Tja, da würde ich doch mal sagen: TÜV informieren! Aufzugsanlagen müssen in regelmässigen Intervallen vom TÜV geprüft werden und wenn der Prüfer zu dem Schluss kommt dass die Anlage nicht betriebssicher ist legt er sie halt still. Da kann die Hausverwaltung vor Wut explodieren, die Anlage bleibt trotzdem aus. Desweiteren muss an der Anlage der verantwortliche Aufzugswärter inkl. telefonischer Erreichbarkeit angegeben sein und der hat im Ernstfall auch auf der Matte zu stehen und wenn es drei Uhr früh am Weihnachtsmorgen ist!
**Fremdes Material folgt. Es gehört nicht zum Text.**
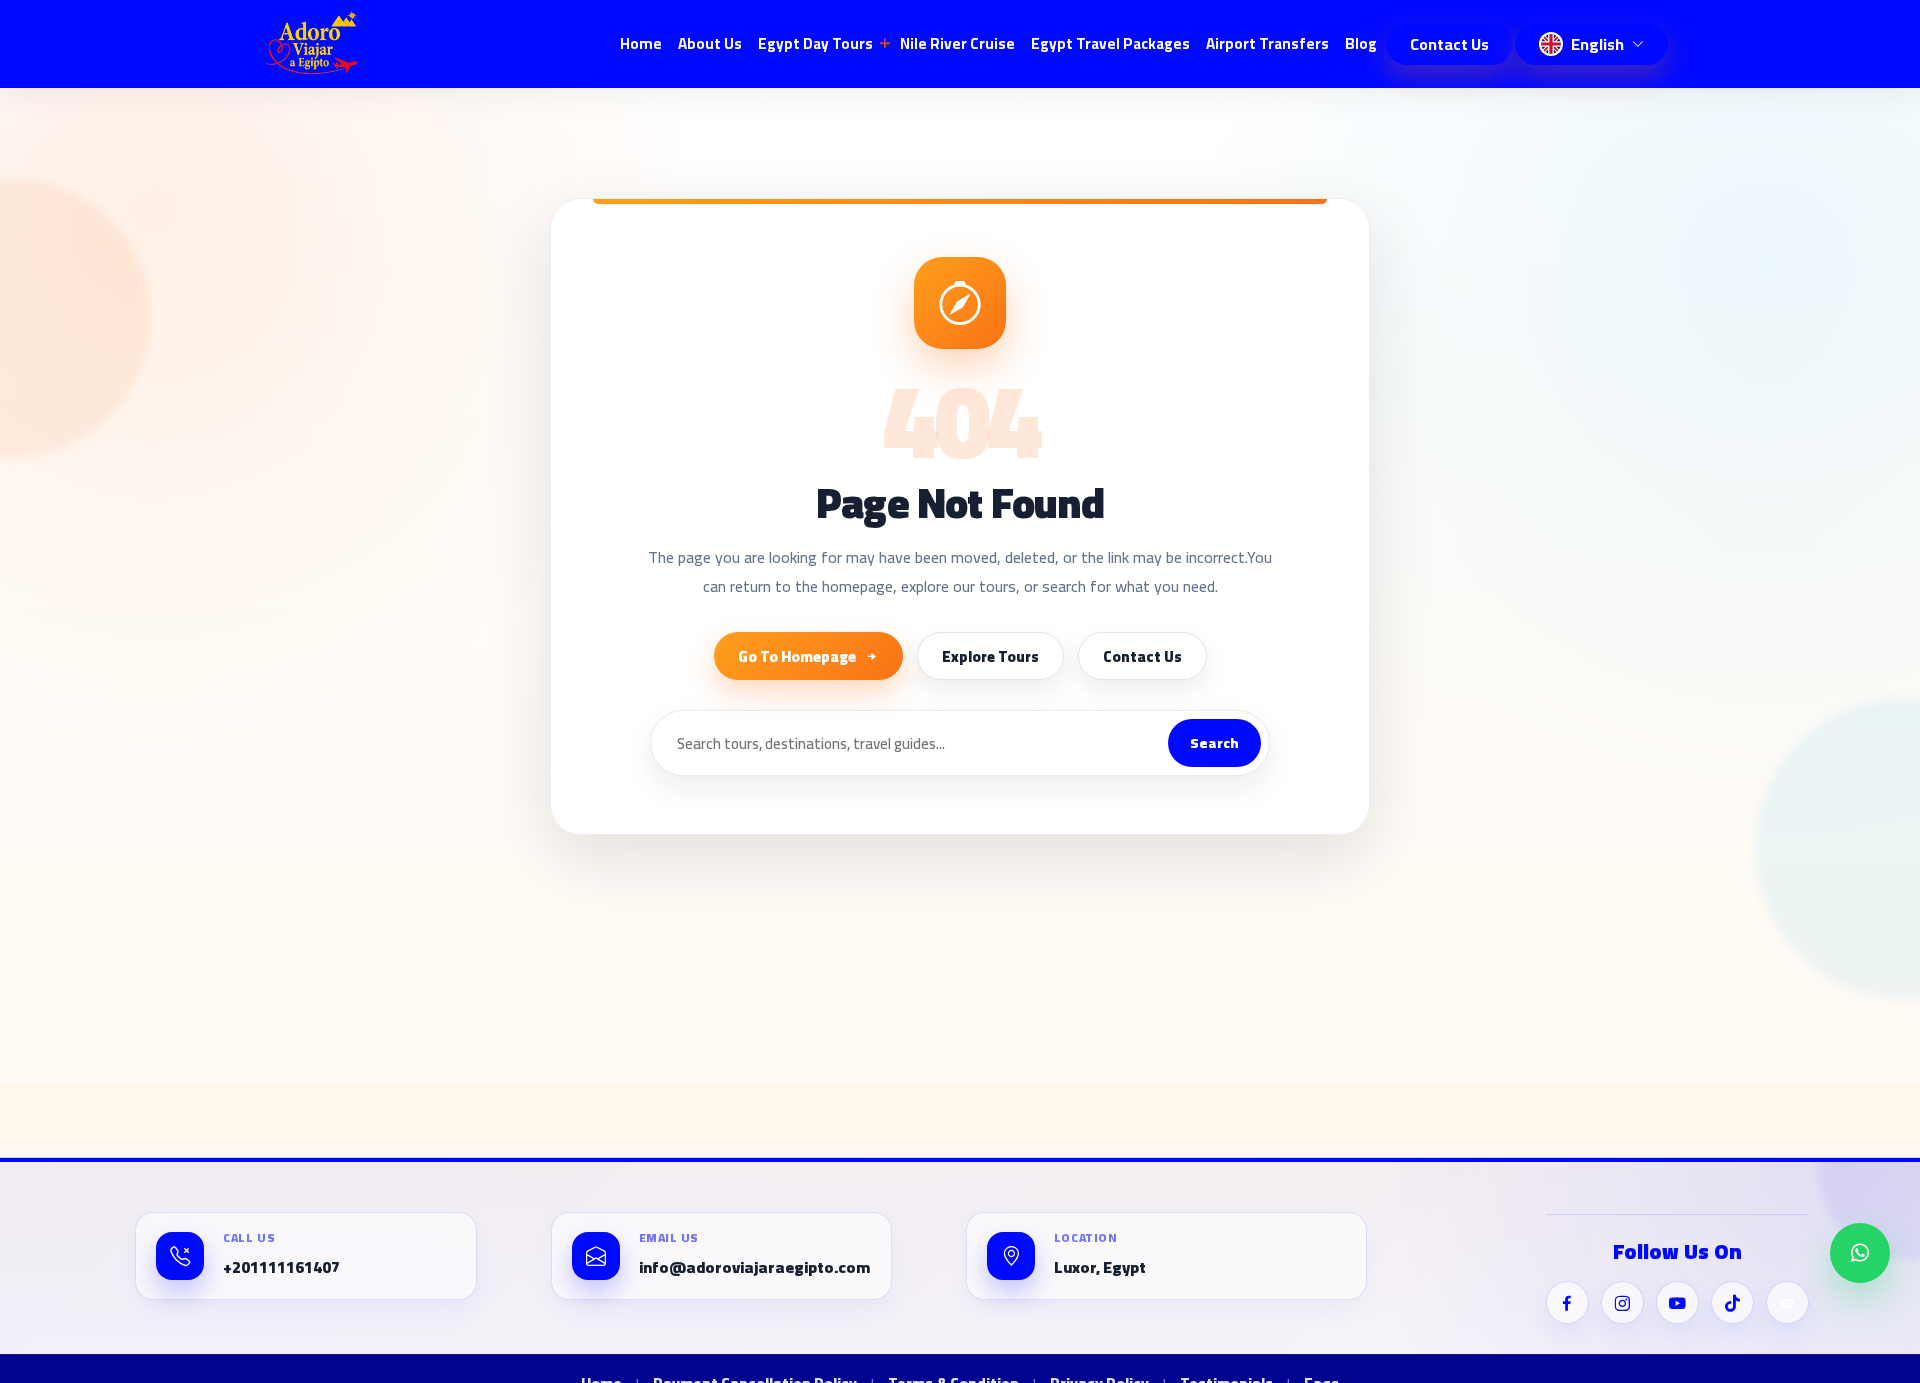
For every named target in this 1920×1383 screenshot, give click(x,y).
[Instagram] (1622, 1302)
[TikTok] (1732, 1302)
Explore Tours (990, 656)
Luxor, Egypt (1100, 1268)
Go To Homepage (797, 656)
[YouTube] (1677, 1302)
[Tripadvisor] (1787, 1302)
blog (1361, 43)
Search (1214, 743)
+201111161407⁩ (281, 1268)
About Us (710, 43)
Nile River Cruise (957, 43)
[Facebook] (1567, 1302)
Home (641, 43)
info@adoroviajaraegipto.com (754, 1268)
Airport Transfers (1267, 43)
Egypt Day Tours (815, 43)
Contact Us (1449, 44)
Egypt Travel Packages (1110, 43)
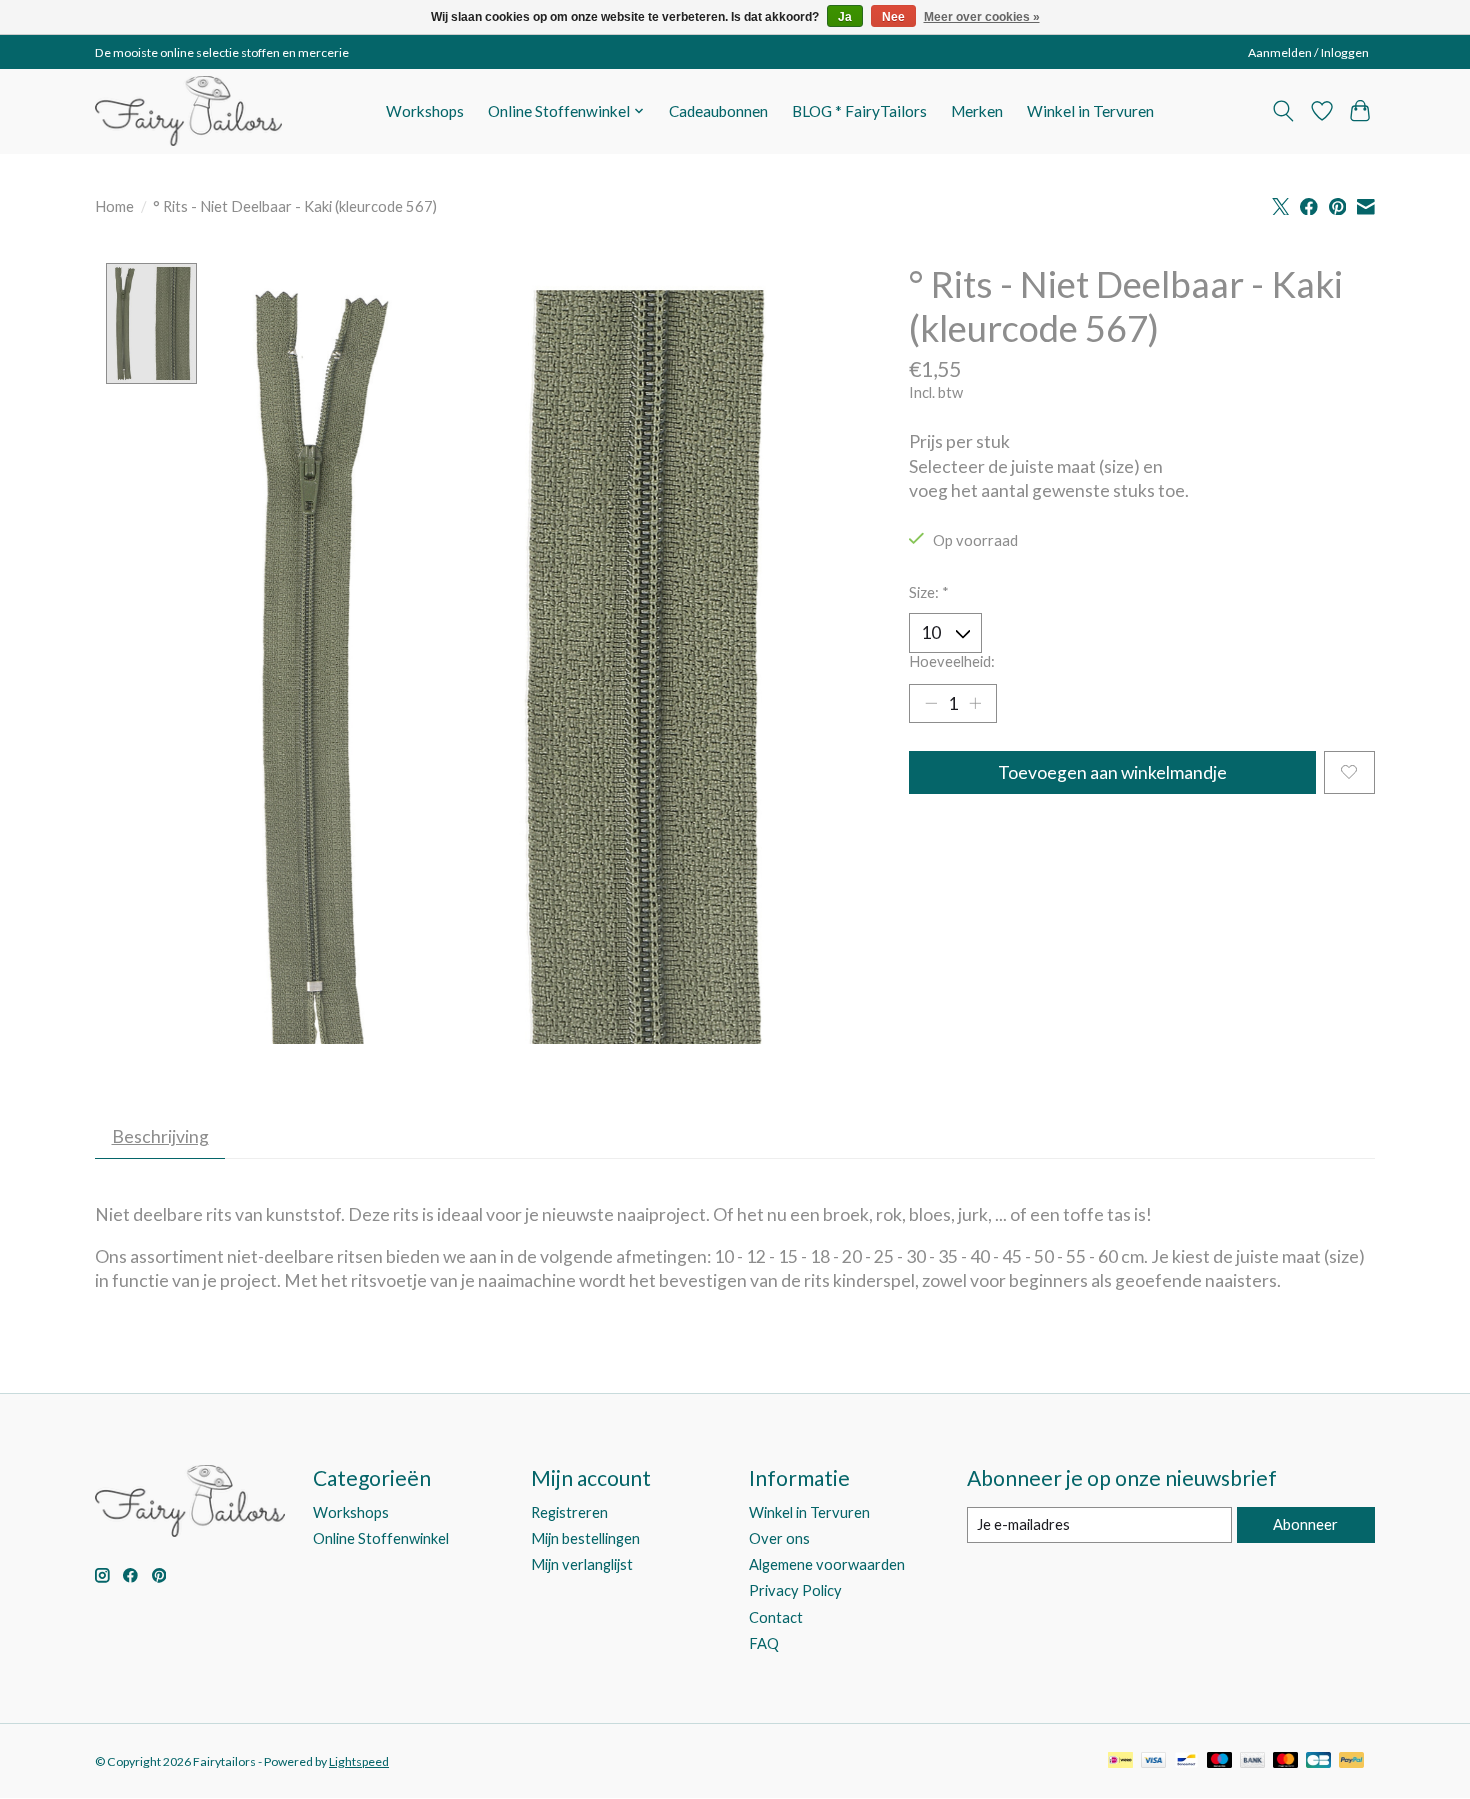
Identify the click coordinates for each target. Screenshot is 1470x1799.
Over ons (779, 1538)
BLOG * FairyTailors (859, 111)
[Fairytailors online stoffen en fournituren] (188, 111)
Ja (845, 17)
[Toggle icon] (1283, 111)
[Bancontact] (1186, 1761)
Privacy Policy (795, 1590)
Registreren (569, 1512)
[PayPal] (1352, 1761)
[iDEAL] (1120, 1761)
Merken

Was daran so schwer sein soll den Aufzug stillzulegen weiss ich auch nicht: Kabine mit Inspektionssteuerung oder Rückholsteuerung auf sichere Position fahren (in der Regel mittig zwischen Keller und Erdgeschoss), Triebwerkshauptschalter ausschalten und gegen wiedereinschalten sichern, kontrollieren ob alle Schachttüren verriegelt sind und Schilder "Ausser Betrieb" an jeder Tür anbringen. Defekte Türen werden mit geeigneten Mitteln abgesperrt (müssten eigentlich im Triebwerksraum vorhanden sein).


Gruß Tobi (Aufzugswärter)


----------